Division Director of the Markets, Trade, and Institutions Division at the International Food Policy Research Institute (IFPRI)

On the 31st of January and the 1st of February this year, the Centre for Development Research1 (ZEF) and the International Food Policy Research Institute2(IFPRI) held a workshop on food price volatility and food security. This workshop brought together twenty experts from different research centres worldwide, the FAO and the US Department of Agriculture. We recommend reading the report compiled by Joachim von Braun, the Director of ZEF, and Maximo Torero, the Director of the IFPRI’s Markets, Trade, and Institutions Division, and published on the ZEF3 website. Emphasizing the fact that food price volatility has a negative effect for consumers and farmers worldwide, Joachim von Braun points out the different causes explaining price volatility, and reviews possible measures that might limit the extent of this phenomenon and attenuate its effects. Among the different measures he suggests, he strongly advocates greater transparency for food markets, a better understanding of the way these markets work, and the different factors generating price volatility, in order to be able to determine efficient public policies. This approach is crucial, and has been defended by Momagri since the middle of 2000, when the Momagri model was first implemented: understanding the economic specificities of food markets and the way in which they work in an increasingly globalized and interdependent4 economic and political context.

momagri Editorial Board

The international workshop on “food price volatility and food security” brought together leading international researchers and policy advisors as well as junior researchers that do innovative research work on the much debated volatility and speculation issues in food markets (see workshop program). The two institutes, ZEF and IFPRI, collaborate in research programs on these issues and their work in progress as well as that by other experts was presented. The workshop and some of the related research is supported by funding from the German Federal Ministry for Economic Cooperation and Development (BMZ).

At the outset, the workshop organizers noted that the movements of food prices have become increasingly difficult to explain and predict; volatility in food prices is a global concern; the impacts of these price developments on developing countries and especially on poor and hungry people need special attention. The different price movements, i.e. extreme price spikes, the more usual volatilities in food markets, and trends need to be distinguished, as they have different causes and effects (see ZEF Discussion Paper 161 and http://www.ifpri.org/sites/default/files/publications/oc72a.pdf).

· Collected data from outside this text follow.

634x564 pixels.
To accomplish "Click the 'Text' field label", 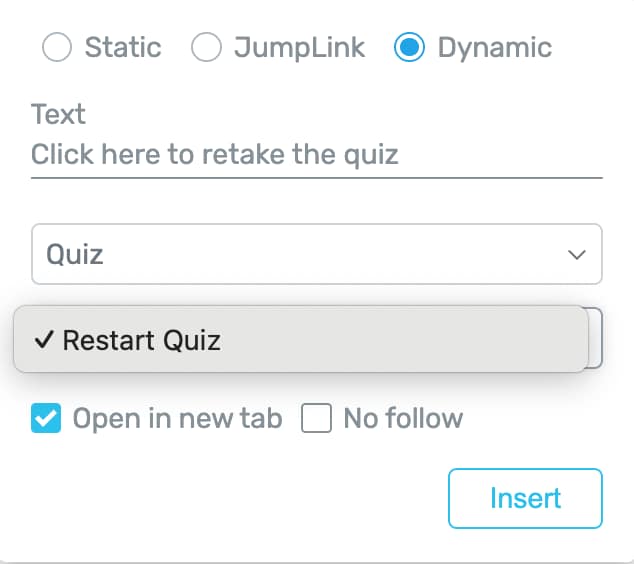I will point(58,115).
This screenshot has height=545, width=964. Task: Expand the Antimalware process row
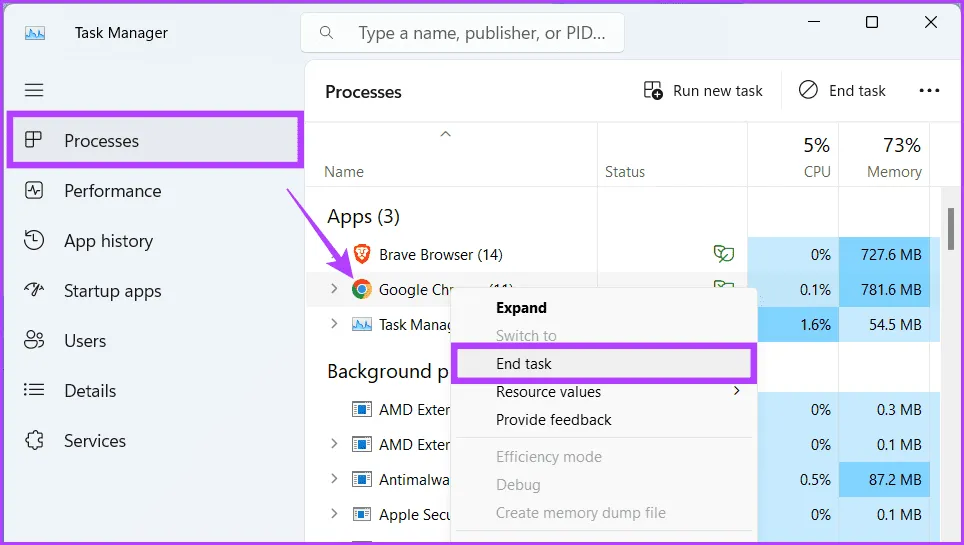(x=335, y=480)
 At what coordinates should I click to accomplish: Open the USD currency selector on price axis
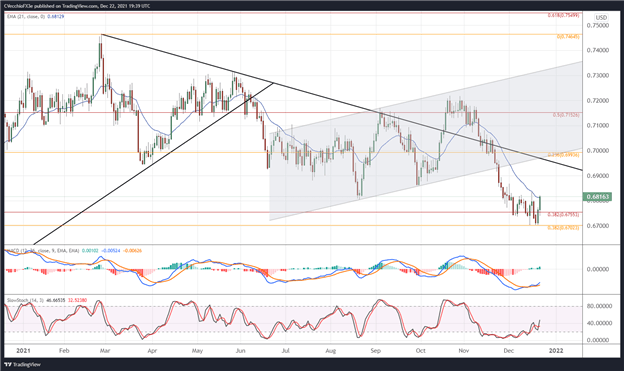601,18
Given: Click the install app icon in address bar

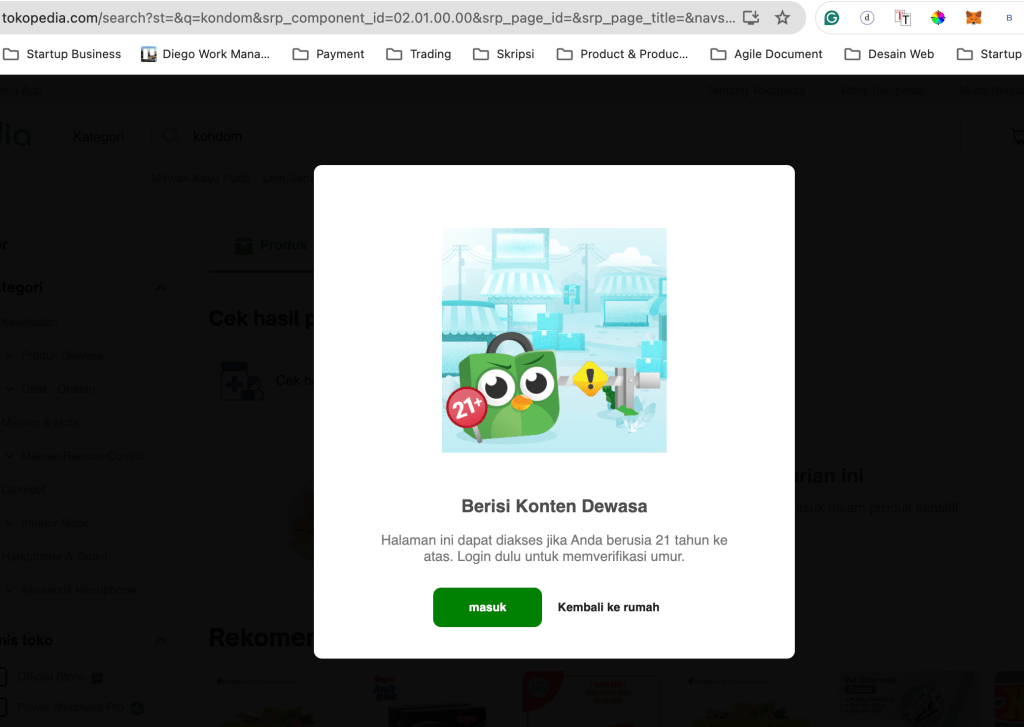Looking at the screenshot, I should tap(751, 18).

The workshop focused on the following four major interrelated issues:
    1) Global overview of price volatility, market structure and food security

    2) Financialization, speculation and market linkages

    3) Storage, trade, and price stabilization

    4) Market integration of developing countries in global commodity markets

    5) Impacts of price volatility on poor peoples’ food and nutrition security and on production.
The level of price volatility can be understood as a result of the stress in the world food system, i.e. demand exceeding supply, and other factors such as high level of concentration in the supply of exports to the world for the basic staples, and financialization of agricultural commodity markets. Bioenergy was a strong new force on the agricultural demand side and did play a role in the creation of food system stress in the past years. The workshop noted that volatility of food prices had been particularly high in recent years, especially since 2007, but it was also found that the volatility had decreased from these heightened levels since 2010.

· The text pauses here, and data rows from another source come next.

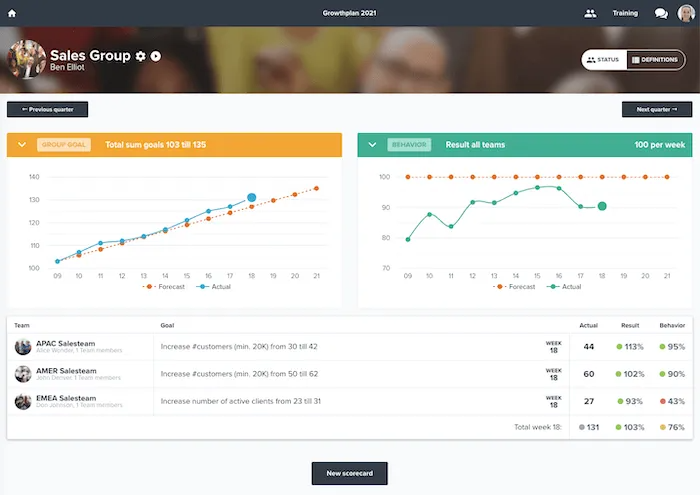
Task: Switch to the Status view
Action: [604, 60]
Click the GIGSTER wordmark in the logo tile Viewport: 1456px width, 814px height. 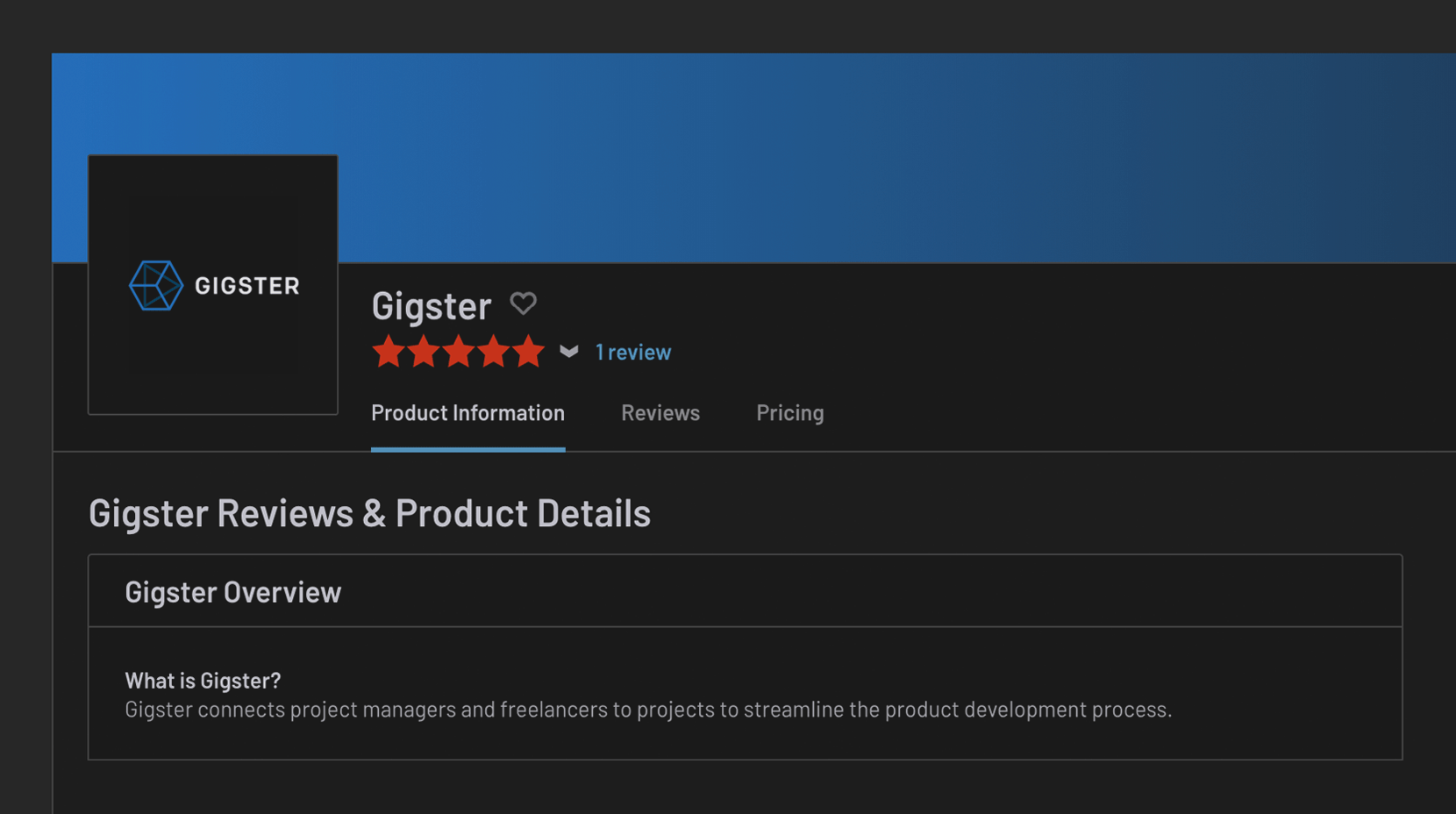click(x=246, y=286)
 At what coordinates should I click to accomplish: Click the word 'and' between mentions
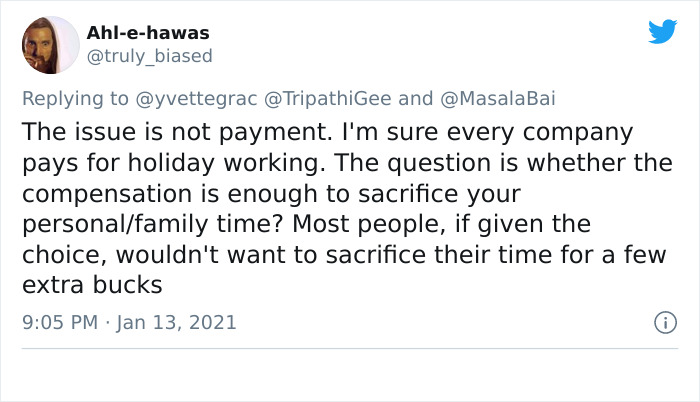click(416, 98)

New methodology on extreme value theory and its application was presented for the identification of extreme price changes and periods of excessive volatility (see presentation Carlos Martins-Filho and http://www.foodsecurityportal.org/policy-analysis-tools/excessive-food-price-variability-early-warning-system).

Need for better data

David Hallam, Director of the Trade and Markets Division of the World Food Organization (FAO), emphasized research needs to identify ‘excessive’ price spikes and periods of high vulnerability to exogenous shocks. This requires further endeavors in appropriate monitoring of price developments and their determinants as well as tracking impacts on poor peoples’ food security. He also highlighted the need for better data on food security and reported about related progress at FAO.

The workshop participants welcomed the AMIS initiative - an internationally sponsored Agricultural Market Information System initiated by the G20 (http://www.foodsecurityportal.org/sites/default/files/... ) - which is aimed at reducing volatility by improving information on stocks and other relevant market information (see ZEF Working Paper 92). However, it was also noted that the initiative leaves still a lot of room for improvement as many countries are not yet providing comprehensive information to the AMIS data pool. That does not only apply to Russia and China, but also to the EU.

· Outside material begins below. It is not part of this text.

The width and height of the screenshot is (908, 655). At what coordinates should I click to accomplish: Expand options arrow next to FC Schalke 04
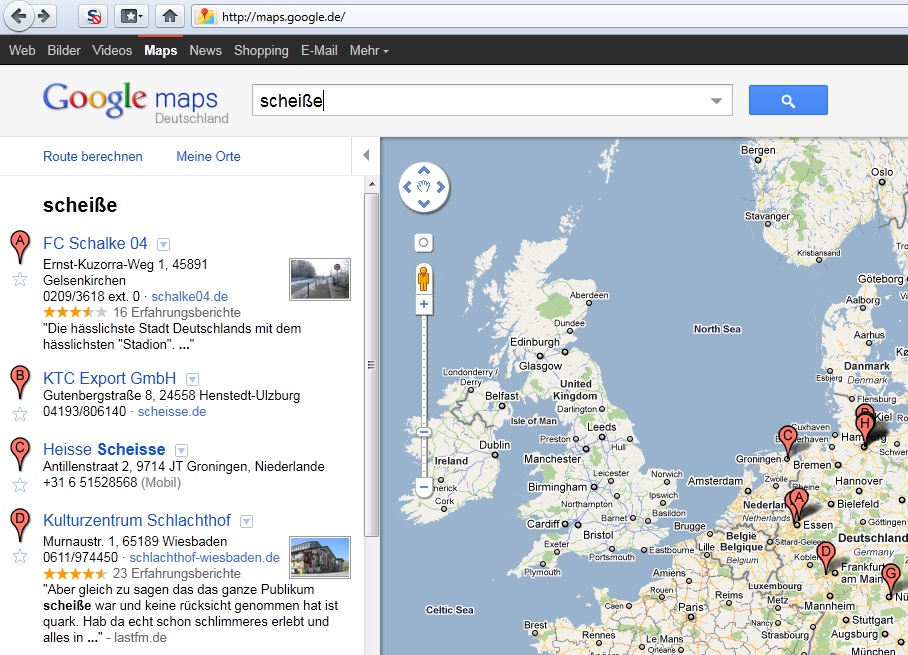(164, 244)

Information is essential for well functioning markets. In that respect the media play an important role for price formation. They do not just report but also exercise influence: Research was presented that found a close association between daily news on price movements and actual price changes of futures contracts (see presentation Maximo Torero and http://www.foodsecurityportal.org/policy-analysis-tools/food-security-media-analysis-foma). This illustrates that media may not only be a neutral reporter but also affecting prices through influencing expectations. Several workshop participants noted anecdotally that in their frequent interactions with media they observed that journalists are mainly interested in reporting about possibilities of sensationally raising prices.

Financialization and speculation

Several presentations considered the role of financialization and speculation as one possible cause of exacerbation of price spikes and volatility. Food prices are not any more just determined by so called market fundamentals, i.e. supply, demand and stocks, but as food commodities are now also an asset class for investors, they are linked to other asset classes in the financial markets. Consequently agricultural commodity prices are found to be increasingly linked to fluctuations of these other markets, i.e. financial assets, stock exchange, real estate markets, and others (see presentation Stephanie Grosche).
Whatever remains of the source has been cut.